§ **What needs to be done**
Give every line from the entries that contains "label".

*** Data supplied ***

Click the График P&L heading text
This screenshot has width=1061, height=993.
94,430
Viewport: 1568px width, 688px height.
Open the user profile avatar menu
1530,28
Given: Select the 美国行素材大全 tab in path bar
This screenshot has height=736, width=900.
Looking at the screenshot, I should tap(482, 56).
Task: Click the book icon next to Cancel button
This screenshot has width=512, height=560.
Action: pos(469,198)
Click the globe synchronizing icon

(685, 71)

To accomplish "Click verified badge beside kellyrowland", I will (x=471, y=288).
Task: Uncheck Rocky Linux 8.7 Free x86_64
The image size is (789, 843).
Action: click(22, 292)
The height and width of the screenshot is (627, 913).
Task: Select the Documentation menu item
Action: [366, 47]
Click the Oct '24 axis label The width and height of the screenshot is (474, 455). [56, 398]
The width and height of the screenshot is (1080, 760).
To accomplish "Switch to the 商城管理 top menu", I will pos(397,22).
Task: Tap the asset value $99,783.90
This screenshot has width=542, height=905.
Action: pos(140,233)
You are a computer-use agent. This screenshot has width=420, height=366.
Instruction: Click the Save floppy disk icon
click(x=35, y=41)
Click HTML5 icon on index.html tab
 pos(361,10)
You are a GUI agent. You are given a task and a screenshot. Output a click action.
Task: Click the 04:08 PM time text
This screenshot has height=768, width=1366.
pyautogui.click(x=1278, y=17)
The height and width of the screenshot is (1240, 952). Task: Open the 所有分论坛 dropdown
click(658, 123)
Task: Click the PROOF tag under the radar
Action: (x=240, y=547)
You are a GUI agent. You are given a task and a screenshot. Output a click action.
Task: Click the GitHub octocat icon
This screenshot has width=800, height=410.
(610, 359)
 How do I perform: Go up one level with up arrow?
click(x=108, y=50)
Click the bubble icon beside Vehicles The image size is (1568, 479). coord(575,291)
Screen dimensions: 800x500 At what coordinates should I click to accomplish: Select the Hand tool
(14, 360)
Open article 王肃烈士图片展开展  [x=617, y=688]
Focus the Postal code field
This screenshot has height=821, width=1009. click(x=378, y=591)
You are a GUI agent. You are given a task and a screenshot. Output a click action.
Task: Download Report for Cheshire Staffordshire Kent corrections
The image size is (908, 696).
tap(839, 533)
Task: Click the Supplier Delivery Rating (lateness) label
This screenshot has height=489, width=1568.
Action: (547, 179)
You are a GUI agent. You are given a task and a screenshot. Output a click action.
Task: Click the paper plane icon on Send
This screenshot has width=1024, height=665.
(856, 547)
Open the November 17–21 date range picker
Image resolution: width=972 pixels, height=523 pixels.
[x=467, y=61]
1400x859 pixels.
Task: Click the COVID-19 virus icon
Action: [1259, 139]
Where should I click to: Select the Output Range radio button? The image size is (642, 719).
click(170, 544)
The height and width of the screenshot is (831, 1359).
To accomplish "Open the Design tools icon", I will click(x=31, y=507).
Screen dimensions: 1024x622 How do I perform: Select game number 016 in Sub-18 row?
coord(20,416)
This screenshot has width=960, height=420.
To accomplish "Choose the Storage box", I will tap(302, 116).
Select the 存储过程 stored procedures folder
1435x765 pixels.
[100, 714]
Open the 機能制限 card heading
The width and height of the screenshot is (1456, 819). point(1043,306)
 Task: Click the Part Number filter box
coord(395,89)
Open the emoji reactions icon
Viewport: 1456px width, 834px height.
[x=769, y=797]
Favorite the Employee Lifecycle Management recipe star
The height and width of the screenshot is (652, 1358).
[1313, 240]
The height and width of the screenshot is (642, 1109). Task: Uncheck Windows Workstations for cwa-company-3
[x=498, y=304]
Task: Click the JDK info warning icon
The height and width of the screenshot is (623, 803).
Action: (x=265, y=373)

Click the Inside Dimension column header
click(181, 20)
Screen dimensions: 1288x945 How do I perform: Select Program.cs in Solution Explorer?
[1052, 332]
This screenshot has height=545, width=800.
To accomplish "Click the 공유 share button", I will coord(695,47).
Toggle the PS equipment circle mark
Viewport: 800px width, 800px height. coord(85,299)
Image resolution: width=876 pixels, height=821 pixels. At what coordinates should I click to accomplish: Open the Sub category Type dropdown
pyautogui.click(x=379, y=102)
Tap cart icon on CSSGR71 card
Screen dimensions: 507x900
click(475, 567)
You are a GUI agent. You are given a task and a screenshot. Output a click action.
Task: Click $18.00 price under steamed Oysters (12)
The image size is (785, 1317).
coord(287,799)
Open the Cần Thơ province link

*** End of Data supplied ***

§ **Answer to the exercise**
Click the Oct '24 axis label The width and height of the screenshot is (474, 455). [56, 398]
Task: Click the Supplier Delivery Rating (lateness) label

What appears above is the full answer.